As sales lag at home, U.S. tobacco firms try to conquer Asia and East Europe. In Hong Kong, Philip Morris once bought every newspaper front page to push Marlboro.
Let health groups call them drug pushers; let members of Congress hand them their heads. U.S. cigarette makers are riding high, now that the world is Marlboro Country.
Americans keep smoking less, but tobacco companies are finding more than enough foreigners to take their places. From the smoke-filled cafes of Eastern Europe to the billboard jungles of Asia, the firms are out there pitching–often using TV and other strategies they cannot use at home:
* In China, the world’s biggest tobacco market, Philip Morris has become the financial angel of professional soccer, underwriting the Marlboro Soccer League, named for the company’s flagship brand.
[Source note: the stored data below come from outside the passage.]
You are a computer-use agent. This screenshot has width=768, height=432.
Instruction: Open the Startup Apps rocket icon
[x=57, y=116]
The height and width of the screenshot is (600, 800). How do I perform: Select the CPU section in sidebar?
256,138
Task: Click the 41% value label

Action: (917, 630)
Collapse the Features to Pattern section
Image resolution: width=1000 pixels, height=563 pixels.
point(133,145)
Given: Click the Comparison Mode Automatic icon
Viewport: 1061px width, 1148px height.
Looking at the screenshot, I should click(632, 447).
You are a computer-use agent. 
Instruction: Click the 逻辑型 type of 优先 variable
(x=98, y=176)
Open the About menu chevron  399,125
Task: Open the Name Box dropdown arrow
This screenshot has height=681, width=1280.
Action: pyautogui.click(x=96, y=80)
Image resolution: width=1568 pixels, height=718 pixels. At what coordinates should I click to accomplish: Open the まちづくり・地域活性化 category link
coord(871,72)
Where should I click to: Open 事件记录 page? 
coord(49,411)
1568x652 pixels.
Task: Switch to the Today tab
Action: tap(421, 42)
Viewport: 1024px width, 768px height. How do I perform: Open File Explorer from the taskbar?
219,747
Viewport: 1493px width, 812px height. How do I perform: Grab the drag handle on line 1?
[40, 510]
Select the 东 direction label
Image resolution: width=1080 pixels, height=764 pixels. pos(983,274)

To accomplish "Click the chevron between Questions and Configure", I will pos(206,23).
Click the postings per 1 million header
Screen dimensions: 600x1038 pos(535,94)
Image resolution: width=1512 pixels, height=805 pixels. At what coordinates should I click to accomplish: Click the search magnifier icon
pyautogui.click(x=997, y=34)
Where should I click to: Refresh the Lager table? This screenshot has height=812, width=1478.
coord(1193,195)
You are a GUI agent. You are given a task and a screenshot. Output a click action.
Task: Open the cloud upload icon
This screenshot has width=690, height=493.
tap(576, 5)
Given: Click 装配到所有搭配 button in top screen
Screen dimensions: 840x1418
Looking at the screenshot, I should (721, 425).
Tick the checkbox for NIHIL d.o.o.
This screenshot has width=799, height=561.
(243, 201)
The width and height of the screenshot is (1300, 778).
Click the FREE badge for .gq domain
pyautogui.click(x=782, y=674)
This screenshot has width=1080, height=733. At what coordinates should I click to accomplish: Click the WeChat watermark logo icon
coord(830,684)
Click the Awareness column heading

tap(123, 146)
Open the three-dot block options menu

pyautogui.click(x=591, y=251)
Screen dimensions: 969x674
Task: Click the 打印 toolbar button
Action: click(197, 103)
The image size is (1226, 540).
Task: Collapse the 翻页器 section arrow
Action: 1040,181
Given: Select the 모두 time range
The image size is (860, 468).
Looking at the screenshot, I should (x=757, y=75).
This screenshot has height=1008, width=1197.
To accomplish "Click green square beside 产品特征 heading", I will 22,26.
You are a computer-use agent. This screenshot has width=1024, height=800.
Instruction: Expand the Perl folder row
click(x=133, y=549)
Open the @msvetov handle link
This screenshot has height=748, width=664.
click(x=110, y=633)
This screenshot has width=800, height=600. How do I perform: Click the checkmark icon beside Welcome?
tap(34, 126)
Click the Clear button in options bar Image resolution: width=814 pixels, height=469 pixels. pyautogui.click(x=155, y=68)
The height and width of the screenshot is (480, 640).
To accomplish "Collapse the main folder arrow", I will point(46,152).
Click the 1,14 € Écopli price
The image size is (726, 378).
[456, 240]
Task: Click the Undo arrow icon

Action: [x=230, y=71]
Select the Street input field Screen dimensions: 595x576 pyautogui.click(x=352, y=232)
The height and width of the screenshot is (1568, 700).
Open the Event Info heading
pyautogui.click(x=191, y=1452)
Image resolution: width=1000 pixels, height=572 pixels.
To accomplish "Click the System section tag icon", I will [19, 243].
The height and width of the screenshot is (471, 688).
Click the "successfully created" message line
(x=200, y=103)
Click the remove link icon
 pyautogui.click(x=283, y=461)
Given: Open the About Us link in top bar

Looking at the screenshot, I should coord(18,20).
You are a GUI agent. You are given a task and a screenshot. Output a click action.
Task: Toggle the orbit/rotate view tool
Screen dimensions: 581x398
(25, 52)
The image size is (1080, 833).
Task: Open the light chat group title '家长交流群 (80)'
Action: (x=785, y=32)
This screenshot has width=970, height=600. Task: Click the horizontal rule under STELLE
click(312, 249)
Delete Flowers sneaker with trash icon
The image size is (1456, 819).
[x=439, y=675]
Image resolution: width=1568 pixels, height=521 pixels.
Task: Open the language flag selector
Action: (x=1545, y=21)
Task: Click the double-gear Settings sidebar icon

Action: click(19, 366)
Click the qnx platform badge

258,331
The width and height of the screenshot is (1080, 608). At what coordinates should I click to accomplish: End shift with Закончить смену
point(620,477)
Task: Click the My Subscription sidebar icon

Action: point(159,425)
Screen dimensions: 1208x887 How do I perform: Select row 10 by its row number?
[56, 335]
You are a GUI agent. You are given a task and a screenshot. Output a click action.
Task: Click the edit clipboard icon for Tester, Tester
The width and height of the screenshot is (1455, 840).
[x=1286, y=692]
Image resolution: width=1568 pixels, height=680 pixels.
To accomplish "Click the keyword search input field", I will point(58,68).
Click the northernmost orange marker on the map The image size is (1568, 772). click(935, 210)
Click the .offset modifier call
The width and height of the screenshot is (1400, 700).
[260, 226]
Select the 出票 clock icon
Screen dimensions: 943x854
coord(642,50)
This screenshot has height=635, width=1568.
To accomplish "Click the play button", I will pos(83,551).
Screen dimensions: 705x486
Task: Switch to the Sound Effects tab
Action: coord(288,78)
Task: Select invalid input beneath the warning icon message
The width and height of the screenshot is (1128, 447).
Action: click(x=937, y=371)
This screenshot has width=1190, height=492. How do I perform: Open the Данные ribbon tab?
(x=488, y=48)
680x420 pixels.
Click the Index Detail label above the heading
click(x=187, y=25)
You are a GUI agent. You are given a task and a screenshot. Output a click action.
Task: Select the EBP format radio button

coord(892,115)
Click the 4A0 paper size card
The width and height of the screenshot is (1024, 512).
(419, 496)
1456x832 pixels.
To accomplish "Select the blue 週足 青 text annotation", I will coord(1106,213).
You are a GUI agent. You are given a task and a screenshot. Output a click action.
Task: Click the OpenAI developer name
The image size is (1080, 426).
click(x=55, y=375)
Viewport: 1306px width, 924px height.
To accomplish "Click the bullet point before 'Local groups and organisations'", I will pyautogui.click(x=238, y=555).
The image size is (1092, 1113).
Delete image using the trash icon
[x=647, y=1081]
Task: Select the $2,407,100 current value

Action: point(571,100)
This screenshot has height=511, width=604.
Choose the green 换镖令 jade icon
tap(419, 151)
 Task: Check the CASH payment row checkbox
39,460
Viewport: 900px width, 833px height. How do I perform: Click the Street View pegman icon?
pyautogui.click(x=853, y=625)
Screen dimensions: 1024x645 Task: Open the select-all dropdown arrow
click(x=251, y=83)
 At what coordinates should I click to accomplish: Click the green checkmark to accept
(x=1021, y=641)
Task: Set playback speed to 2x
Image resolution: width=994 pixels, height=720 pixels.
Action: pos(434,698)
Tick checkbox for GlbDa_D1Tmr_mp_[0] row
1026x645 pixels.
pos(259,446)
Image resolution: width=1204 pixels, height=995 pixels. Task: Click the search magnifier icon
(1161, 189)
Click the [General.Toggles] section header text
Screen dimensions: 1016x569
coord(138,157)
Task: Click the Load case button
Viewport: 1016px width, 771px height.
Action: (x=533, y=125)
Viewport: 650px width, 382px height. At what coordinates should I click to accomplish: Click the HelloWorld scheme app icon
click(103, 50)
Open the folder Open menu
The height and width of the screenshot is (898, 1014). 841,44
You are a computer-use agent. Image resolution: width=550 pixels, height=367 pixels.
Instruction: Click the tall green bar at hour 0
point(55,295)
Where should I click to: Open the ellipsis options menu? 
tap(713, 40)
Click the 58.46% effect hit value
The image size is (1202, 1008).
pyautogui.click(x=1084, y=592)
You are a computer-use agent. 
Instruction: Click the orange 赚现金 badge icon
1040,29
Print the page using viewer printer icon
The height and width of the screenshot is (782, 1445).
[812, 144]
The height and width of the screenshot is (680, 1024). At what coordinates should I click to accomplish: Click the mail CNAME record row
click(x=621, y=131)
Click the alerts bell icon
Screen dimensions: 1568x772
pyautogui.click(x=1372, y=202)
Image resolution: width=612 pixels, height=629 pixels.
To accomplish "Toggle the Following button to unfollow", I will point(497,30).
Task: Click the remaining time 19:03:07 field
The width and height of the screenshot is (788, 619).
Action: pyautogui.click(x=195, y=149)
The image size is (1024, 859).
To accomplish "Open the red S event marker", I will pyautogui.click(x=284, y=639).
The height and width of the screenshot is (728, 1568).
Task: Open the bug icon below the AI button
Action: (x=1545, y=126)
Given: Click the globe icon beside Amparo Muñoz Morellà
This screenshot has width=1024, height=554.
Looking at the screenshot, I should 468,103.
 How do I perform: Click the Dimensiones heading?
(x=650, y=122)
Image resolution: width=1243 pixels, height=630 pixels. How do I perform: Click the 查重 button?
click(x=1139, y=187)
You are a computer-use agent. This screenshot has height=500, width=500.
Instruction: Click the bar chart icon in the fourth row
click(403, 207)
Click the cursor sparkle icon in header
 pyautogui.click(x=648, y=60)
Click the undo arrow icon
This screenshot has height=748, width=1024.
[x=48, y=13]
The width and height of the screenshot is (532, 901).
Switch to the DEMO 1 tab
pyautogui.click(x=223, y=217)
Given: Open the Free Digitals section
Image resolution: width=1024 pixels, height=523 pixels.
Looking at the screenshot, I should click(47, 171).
* In Prague, capital of the Czech Republic, R.J. Reynolds has marched couples down the aisle in “Camel” weddings, complete with Camel-insignia taxis to shuttle the guests.
* In the Philippines, Asia’s most Roman Catholic nation, promotional calendars display U.S. and local cigarette brands under a picture of the Virgin Mary.
* In chain-smoking Eastern Europe, the U.S. companies are becoming a huge force in cigarette manufacturing, with Philip Morris and Reynolds between them having entered into 14 joint ventures with state tobacco companies.
Here at home, tobacco companies are circling the wagons, fighting to save what they can of a shrinking market. But the industry’s big three–Philip Morris, R.J. Reynolds and Brown & Williamson–are seizing new turf in the developing world, where smoking is on the rise and American cigarettes still symbolize elegance and style.